━━━ THE INPUT ━━━

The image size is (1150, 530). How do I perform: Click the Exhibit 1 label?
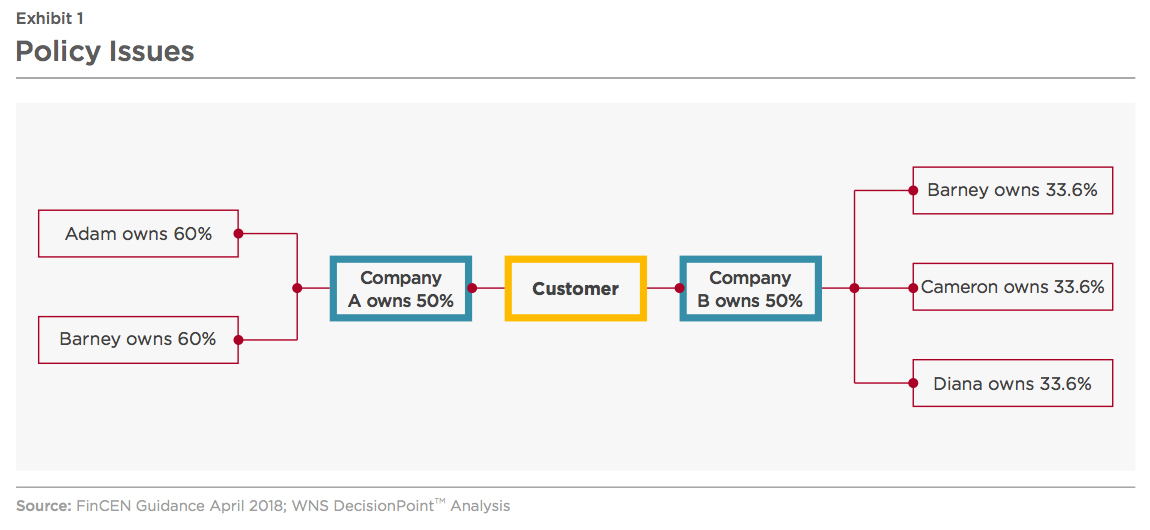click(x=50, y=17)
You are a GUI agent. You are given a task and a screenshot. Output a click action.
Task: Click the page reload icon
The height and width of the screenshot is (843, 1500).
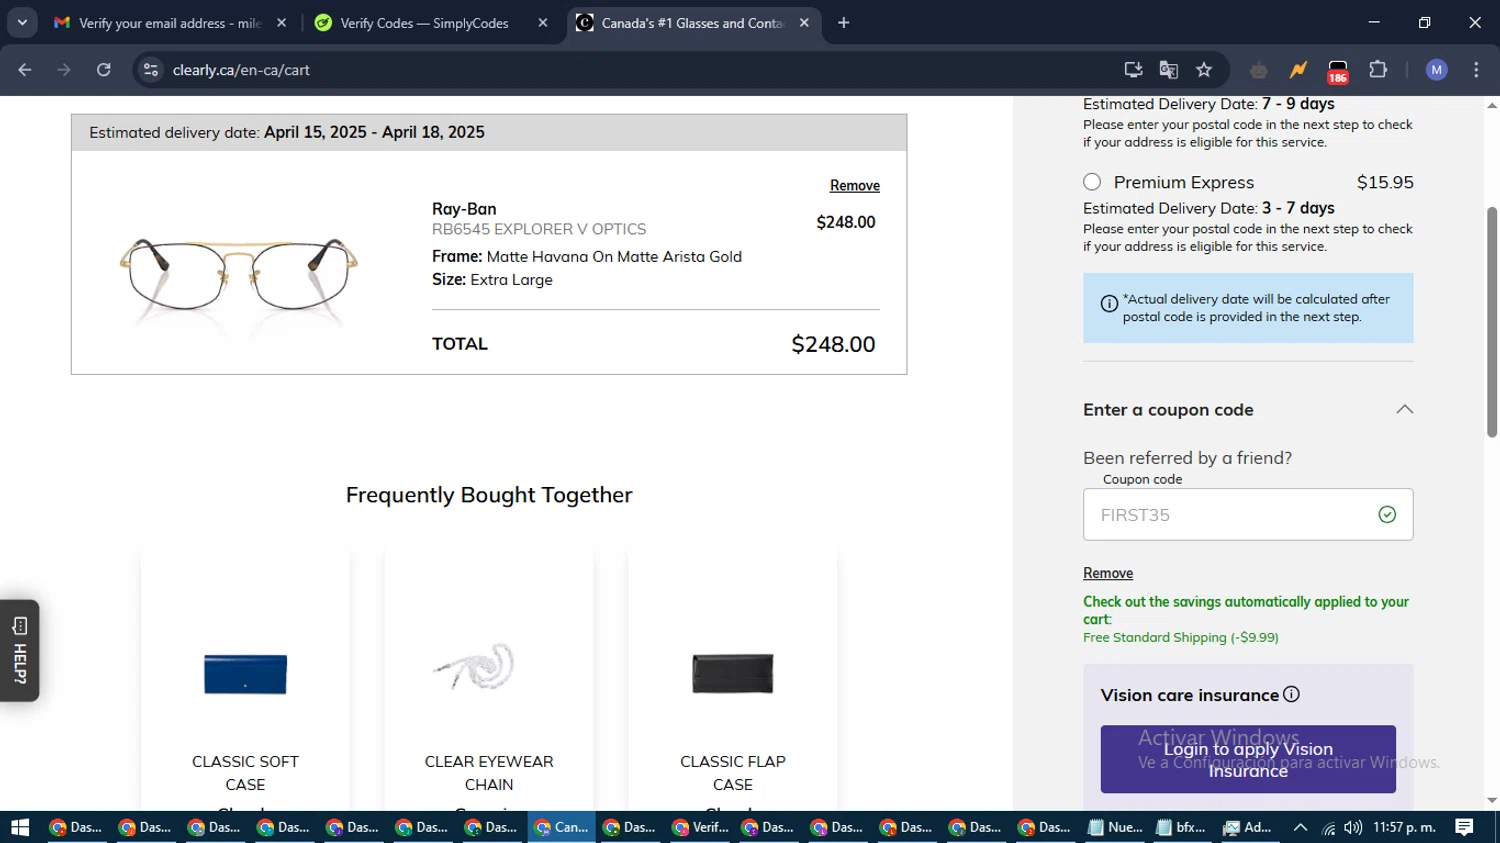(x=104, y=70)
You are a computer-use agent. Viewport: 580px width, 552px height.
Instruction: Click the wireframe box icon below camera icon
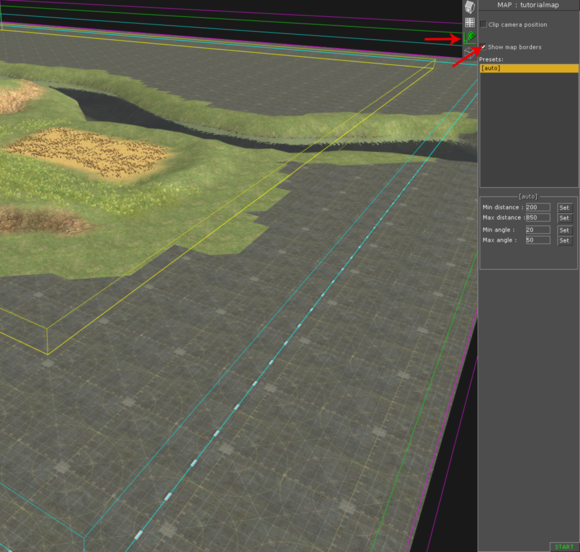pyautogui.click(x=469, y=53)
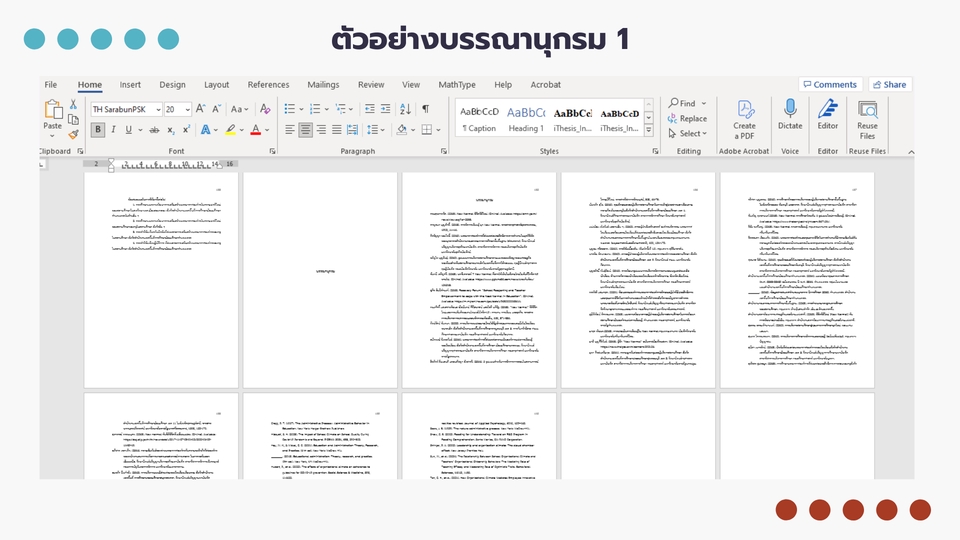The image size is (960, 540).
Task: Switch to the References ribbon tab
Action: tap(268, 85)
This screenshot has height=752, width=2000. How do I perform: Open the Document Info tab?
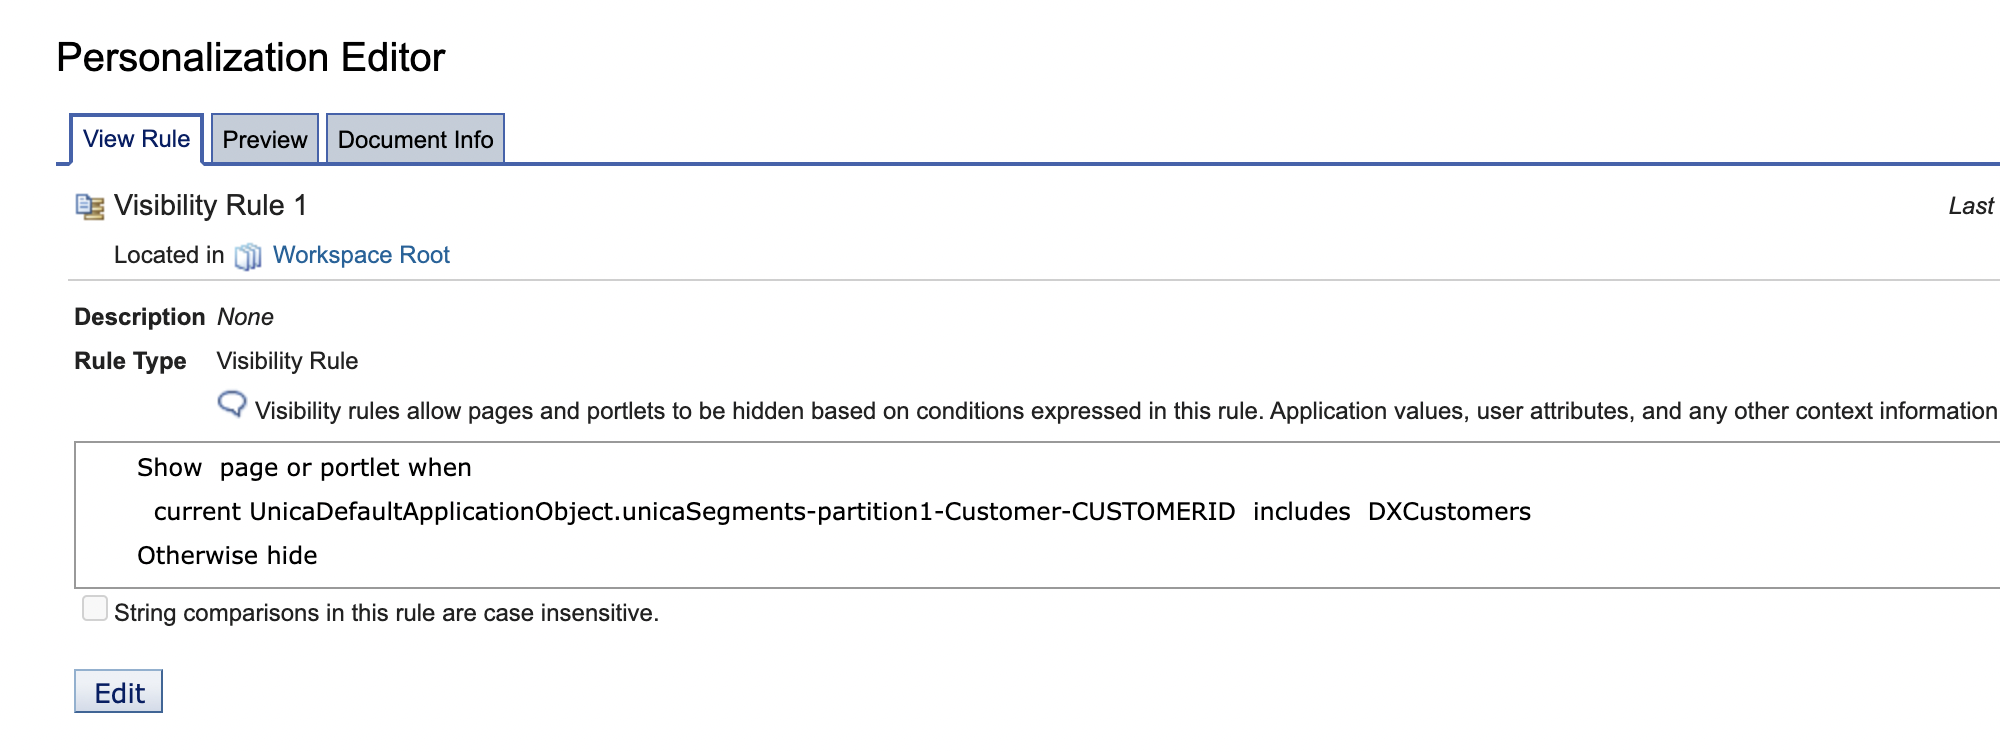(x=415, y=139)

━━━
━━━ THE INPUT ━━━

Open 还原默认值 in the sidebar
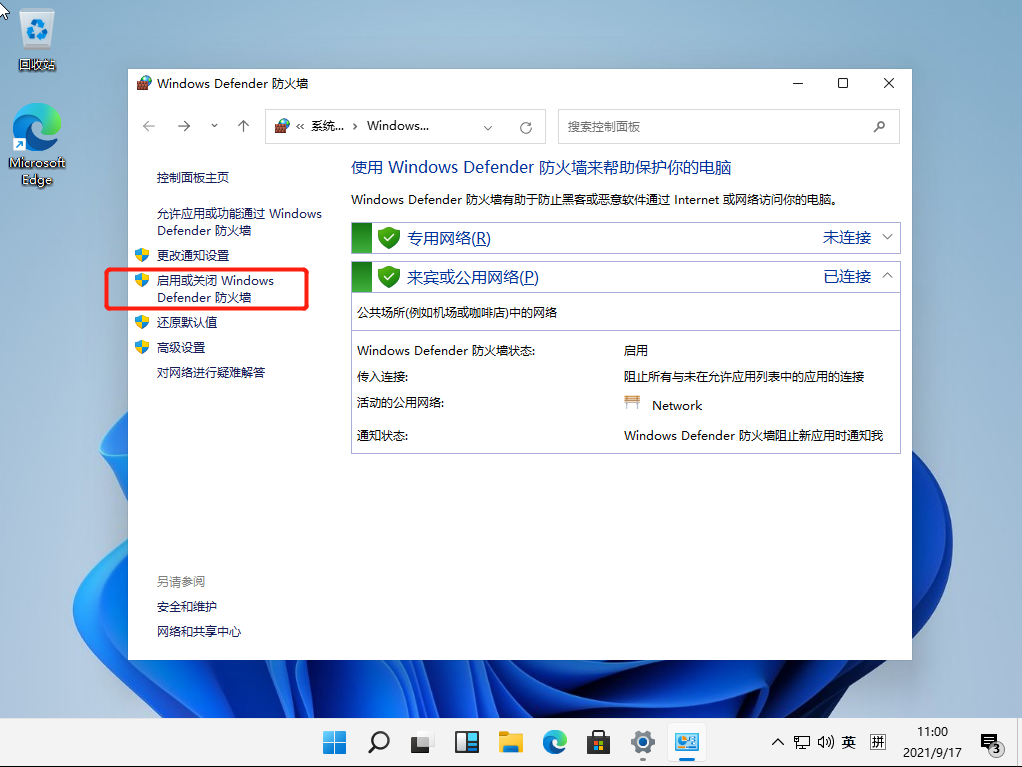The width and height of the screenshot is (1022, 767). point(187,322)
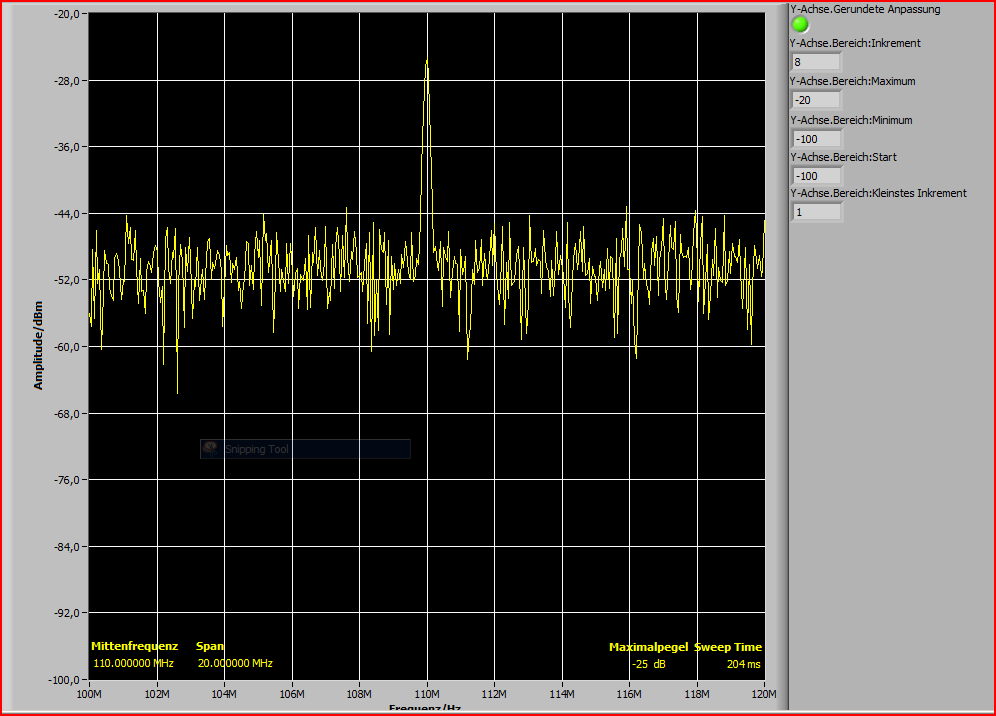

━━━

TASK DETAILS: Gather and copy every line of the data in which the string "agent" is found.

RESPONSE AREA:
You are a GUI agent. You are given a task and a screenshot. Output a click action.
You are a computer-use agent. Viewport: 580px width, 552px height.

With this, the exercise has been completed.